Elasticsearch adaptor
The elasticsearch adaptor sends data to defined endpoints. List of
supported versions is below.
Version |
Note |
1.X |
This version does not support bulk operations and will thus be much slower. |
2.X |
Will only receive bug fixes, please consider upgrading. |
5.X |
Most recent and supported version. |
IMPORTANT
If you want to keep the source _id
as the elasticsearch document _id
, transporter will
automatically do this. If you wish to use the auto-generated _id
field for elasticsearch but would
like to retain the originating _id
from the source, you'll need to include a transform function
similar to the following (assumes MongoDB source):
module.exports = function(msg) {
msg.data["mongo_id"] = msg.data._id['$oid']
msg.data = _.omit(msg.data, ["_id"]);
return msg;
}
NOTES
By using the elasticsearch auto-generated _id
, it is not currently possible for transporter to
process update/delete operations. Future work is planned in #39
to address this problem.
If no INDEX_NAME
is provided, transporter will configure a default index named test
.
Configuration:
es = elasticsearch({
"uri": "https://username:password@hostname:port/INDEX_NAME"
"timeout": "10s" // optional, defaults to 30s
"aws_access_key": "XXX" // optional, used for signing requests to AWS Elasticsearch service
"aws_access_secret": "XXX" // optional, used for signing requests to AWS Elasticsearch service
"parent_id": "elastic_parent" // optional, used for specifying parent-child relationships
})
NOTES
When writing to Elasticsearch with larger documents or any complex inserts that requires longer Elasticsearch timeouts, increase your write timeouts with Config({"write_timeout":"30s"})

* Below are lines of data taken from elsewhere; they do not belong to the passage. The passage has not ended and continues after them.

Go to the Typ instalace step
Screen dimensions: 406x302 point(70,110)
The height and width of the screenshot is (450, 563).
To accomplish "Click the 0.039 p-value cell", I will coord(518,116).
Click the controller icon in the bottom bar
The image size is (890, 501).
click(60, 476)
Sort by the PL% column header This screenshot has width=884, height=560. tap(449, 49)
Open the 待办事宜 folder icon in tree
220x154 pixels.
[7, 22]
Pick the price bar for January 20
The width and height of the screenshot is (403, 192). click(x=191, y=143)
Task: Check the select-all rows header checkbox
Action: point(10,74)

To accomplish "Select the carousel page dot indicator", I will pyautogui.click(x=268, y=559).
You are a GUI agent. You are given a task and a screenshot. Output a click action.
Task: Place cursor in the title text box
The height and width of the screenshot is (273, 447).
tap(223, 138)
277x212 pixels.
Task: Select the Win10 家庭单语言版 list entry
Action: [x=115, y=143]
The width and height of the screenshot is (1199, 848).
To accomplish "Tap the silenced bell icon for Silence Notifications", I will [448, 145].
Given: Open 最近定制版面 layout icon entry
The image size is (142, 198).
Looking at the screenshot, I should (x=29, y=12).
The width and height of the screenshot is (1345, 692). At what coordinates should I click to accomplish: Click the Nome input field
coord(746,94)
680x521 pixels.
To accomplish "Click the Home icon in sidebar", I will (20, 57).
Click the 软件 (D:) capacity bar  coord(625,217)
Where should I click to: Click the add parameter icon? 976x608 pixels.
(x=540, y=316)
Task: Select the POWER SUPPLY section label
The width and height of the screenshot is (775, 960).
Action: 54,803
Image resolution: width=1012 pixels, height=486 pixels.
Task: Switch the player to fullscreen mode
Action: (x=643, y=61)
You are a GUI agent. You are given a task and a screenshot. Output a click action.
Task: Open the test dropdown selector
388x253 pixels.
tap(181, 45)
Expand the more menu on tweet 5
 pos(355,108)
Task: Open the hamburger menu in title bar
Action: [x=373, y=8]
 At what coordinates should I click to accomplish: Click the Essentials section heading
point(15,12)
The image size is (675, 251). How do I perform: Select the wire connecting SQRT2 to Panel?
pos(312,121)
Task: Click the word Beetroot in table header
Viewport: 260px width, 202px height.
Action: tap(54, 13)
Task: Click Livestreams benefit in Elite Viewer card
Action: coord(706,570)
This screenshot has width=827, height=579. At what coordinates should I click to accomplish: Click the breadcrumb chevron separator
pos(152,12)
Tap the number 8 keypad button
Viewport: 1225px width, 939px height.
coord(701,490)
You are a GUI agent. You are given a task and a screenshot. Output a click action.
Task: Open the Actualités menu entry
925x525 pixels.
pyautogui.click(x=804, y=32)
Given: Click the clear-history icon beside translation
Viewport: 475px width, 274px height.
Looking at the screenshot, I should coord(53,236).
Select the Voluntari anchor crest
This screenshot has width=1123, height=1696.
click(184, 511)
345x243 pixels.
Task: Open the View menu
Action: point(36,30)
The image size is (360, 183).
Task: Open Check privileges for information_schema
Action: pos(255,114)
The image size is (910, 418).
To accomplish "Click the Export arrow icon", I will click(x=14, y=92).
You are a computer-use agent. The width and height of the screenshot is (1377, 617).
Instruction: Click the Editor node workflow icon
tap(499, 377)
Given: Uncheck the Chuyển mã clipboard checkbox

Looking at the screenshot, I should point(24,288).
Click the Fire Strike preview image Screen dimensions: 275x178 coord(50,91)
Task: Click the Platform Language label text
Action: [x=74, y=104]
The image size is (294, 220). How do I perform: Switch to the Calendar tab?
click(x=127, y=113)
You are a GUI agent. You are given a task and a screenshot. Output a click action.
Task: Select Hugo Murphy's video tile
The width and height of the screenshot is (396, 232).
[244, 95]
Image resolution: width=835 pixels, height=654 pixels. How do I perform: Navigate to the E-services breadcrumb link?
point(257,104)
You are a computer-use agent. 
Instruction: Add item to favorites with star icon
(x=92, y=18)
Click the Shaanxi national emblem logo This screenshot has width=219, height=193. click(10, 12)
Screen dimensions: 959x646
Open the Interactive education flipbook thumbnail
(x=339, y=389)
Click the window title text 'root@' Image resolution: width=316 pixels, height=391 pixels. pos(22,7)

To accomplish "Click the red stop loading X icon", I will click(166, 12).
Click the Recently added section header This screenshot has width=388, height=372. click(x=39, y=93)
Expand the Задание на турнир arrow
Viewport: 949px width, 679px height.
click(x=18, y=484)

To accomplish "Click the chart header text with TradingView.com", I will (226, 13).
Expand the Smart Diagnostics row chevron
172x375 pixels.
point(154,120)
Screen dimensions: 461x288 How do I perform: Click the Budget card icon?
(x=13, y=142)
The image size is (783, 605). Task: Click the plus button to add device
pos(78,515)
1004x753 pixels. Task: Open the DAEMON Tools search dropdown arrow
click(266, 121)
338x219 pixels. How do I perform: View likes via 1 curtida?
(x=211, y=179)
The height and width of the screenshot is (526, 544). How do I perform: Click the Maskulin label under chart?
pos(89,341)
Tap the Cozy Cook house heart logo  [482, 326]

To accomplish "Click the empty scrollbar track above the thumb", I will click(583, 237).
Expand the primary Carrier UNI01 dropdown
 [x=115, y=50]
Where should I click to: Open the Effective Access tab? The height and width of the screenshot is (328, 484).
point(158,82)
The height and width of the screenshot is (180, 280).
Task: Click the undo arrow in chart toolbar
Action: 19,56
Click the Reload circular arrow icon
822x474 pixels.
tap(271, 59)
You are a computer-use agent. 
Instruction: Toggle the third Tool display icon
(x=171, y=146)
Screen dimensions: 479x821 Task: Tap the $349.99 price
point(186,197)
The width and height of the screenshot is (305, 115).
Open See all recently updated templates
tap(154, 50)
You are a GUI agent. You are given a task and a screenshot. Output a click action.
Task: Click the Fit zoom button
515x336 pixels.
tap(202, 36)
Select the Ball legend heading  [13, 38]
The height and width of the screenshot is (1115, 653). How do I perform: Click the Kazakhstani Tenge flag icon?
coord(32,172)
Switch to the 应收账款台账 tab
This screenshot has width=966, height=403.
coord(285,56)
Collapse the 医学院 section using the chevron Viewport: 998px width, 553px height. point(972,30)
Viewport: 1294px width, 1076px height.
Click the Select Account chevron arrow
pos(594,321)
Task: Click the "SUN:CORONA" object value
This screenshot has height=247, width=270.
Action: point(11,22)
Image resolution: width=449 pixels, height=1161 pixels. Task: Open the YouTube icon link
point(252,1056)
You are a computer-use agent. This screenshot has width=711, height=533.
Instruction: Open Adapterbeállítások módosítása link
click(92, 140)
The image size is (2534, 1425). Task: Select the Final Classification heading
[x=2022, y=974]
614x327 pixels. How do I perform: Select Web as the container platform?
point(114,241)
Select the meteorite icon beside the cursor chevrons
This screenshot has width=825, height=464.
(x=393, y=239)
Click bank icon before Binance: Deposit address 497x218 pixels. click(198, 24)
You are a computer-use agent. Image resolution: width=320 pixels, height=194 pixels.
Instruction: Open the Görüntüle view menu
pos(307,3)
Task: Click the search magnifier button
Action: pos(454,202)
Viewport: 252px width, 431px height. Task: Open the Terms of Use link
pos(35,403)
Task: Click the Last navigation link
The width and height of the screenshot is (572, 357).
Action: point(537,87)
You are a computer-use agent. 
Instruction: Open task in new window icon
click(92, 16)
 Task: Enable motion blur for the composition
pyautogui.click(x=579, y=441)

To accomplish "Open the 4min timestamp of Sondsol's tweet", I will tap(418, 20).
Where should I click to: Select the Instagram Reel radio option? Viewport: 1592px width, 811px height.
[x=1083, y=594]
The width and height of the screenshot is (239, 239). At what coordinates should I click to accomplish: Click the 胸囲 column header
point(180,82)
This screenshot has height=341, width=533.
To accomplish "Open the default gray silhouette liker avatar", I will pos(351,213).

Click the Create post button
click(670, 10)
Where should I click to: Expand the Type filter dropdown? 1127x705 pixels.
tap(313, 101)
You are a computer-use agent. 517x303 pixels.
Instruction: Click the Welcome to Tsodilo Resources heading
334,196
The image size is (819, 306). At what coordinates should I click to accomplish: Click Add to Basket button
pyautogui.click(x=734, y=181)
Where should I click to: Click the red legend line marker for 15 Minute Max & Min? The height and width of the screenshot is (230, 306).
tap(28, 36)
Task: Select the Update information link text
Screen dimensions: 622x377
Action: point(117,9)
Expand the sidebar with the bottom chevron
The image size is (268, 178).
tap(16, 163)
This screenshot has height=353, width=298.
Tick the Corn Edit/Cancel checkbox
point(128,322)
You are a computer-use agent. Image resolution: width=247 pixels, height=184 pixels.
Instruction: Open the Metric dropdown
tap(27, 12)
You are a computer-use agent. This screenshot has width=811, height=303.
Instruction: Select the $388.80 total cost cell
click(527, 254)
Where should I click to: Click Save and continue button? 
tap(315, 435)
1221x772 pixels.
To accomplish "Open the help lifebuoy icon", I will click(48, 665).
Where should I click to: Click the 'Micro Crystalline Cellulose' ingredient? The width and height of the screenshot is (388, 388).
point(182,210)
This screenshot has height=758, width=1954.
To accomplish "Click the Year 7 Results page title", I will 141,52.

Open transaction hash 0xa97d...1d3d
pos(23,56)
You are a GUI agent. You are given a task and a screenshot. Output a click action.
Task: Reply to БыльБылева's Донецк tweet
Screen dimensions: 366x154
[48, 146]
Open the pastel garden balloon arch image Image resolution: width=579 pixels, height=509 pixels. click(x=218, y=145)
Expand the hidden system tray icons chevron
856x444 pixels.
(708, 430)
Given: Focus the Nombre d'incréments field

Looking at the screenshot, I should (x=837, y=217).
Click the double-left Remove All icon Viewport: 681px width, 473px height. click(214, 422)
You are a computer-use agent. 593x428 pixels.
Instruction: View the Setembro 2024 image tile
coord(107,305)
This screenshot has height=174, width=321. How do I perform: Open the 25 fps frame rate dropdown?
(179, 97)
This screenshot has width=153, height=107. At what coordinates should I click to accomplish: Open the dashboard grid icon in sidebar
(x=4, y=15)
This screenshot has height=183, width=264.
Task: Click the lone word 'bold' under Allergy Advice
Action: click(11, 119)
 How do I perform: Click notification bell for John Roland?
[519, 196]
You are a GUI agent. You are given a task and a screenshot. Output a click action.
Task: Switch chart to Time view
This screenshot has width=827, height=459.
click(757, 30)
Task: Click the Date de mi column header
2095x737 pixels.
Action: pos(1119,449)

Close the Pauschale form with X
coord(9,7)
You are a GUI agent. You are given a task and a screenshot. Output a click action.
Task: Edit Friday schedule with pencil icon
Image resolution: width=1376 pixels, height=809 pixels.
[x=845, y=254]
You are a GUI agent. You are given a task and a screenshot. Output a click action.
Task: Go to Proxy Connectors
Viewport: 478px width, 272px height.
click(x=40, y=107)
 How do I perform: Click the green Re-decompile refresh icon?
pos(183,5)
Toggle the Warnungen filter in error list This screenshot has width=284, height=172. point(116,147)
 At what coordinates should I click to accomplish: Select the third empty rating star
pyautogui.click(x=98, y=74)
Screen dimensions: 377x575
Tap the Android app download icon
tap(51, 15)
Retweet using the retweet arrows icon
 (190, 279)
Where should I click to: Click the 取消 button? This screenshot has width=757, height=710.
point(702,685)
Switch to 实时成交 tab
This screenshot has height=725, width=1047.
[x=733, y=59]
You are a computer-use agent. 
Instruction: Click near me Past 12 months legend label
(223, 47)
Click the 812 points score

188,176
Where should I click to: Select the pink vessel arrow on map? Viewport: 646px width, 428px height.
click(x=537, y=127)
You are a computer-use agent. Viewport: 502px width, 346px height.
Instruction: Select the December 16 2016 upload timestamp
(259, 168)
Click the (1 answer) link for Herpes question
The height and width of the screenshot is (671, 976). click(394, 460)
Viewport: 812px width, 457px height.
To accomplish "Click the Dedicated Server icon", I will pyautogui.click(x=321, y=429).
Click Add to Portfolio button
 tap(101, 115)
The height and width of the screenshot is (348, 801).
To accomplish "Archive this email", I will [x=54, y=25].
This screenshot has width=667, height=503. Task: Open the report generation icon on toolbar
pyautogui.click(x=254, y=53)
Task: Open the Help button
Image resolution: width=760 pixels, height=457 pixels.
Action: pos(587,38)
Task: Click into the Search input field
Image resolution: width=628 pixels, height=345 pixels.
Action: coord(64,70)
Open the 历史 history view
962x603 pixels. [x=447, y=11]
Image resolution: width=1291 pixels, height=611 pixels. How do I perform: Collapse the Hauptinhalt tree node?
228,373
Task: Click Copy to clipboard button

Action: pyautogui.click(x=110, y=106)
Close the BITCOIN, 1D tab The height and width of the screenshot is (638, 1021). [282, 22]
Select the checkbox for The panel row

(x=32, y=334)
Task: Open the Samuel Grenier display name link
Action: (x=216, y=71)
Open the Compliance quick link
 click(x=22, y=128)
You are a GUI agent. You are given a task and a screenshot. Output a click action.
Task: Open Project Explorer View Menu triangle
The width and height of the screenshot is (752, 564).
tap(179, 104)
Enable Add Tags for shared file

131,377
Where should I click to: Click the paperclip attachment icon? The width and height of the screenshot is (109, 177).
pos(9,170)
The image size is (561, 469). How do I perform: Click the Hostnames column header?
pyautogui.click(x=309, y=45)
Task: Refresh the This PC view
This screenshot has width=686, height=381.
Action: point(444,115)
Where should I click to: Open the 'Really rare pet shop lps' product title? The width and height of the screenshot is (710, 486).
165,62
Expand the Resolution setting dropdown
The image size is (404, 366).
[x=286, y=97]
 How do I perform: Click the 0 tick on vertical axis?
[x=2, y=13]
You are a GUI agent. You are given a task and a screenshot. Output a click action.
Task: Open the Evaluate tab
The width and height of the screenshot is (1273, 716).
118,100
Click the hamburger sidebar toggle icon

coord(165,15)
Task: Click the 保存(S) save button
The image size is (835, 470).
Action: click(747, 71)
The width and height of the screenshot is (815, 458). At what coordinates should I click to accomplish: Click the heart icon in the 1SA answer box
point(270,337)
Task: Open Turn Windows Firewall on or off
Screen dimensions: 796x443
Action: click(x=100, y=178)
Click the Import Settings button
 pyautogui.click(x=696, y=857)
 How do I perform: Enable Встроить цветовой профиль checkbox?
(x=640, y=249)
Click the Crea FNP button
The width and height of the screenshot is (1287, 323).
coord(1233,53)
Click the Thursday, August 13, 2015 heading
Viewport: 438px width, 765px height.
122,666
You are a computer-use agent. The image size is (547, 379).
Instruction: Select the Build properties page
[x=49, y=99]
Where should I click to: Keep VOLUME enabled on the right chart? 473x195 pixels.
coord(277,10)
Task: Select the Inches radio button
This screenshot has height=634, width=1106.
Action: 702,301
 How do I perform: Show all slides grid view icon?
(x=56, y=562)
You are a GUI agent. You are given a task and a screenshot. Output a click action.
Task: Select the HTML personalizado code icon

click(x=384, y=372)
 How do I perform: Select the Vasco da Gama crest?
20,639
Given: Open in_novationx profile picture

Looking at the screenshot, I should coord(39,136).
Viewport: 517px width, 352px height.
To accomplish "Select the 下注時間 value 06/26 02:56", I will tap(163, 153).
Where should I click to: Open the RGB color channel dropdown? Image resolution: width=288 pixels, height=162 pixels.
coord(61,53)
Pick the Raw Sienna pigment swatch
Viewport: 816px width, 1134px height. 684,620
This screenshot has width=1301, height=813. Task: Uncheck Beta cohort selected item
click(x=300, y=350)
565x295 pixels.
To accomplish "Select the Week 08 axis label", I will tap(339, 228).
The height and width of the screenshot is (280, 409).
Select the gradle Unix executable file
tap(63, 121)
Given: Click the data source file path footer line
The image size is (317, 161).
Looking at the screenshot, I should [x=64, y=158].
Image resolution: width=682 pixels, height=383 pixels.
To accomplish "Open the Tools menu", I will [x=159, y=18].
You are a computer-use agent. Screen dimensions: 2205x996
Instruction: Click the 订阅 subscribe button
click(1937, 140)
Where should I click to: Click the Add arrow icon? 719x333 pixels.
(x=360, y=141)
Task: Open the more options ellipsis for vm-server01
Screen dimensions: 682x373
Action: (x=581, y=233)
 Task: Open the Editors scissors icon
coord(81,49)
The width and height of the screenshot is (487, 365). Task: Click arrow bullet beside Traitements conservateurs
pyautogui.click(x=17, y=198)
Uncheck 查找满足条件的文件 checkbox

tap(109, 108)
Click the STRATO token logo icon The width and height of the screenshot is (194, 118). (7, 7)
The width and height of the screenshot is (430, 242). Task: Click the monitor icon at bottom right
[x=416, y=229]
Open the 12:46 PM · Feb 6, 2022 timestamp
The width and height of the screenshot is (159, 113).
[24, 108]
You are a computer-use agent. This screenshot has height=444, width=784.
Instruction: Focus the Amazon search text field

in addition to adapter level configuration to prevent concurrency issues.
t.Config({"write_timeout":"30s"}).Source("source", source).Save("sink", sink)
Addressing #391
Parent-Child Relationships
Note
Only Elasticsearch 5.x is being supported at the moment.
If you have parent-child relationships in your data, specify parent_id
in the configs.
Be sure to add your parent-child mapping and make sure that your elasticsearch _id
in your parent corresponds with the parent_id
that you specified in your configs.
Check that after you add your parent-child mapping, that data is getting inserted properly.
Update
About Routing:
Elasticsearch recommends that routing values default to _id
if there are no parent values specified. However, if a parent
is specified, the parent and child should use the same routing value which is the parent _id
. In our case, we will be using parent_id
as our routing value to that it ensures both parent and child documents are on the same shard.
https://www.elastic.co/guide/en/elasticsearch/guide/current/indexing-parent-child.html
Example of Parent-Child Mapping:
This step is manual, you must set your mapping manually using a PUT
request to Elasticsearch.
PUT /<your index name>
{
"mappings":{
"company":{},
"employee":{
"_parent":{
"type":"company"
}
}
}
}
Then your transporter configs will be something like:
es = elasticsearch({
"uri": "https://username:password@hostname:port/INDEX_NAME"
"timeout": "10s"
"aws_access_key": "XXX"
"aws_access_secret": "XXX"
"parent_id": "company_id"
})
Sample Data for the config above to insert:
In this sample dataset, a company has many employees.
Note: company_id
is the parent reference, below .
Company
{"_id": "9g2g", "name": "gingerbreadhouse"}
Employee
{"_id": "9g2g", "name": "hansel", "company_id": "gingerbreadhouse"}
{"_id": "9g4g", "name": "gretel", "company_id": "gingerbreadhouse"}
{"_id": "9g6g", "name": "witch", "company_id": "gingerbreadhouse"}
Caution: If you try to insert / update data without the mapping step, the inserts will fail. Run transporter with the debug flag to see errors.
transporter run -log.level=debug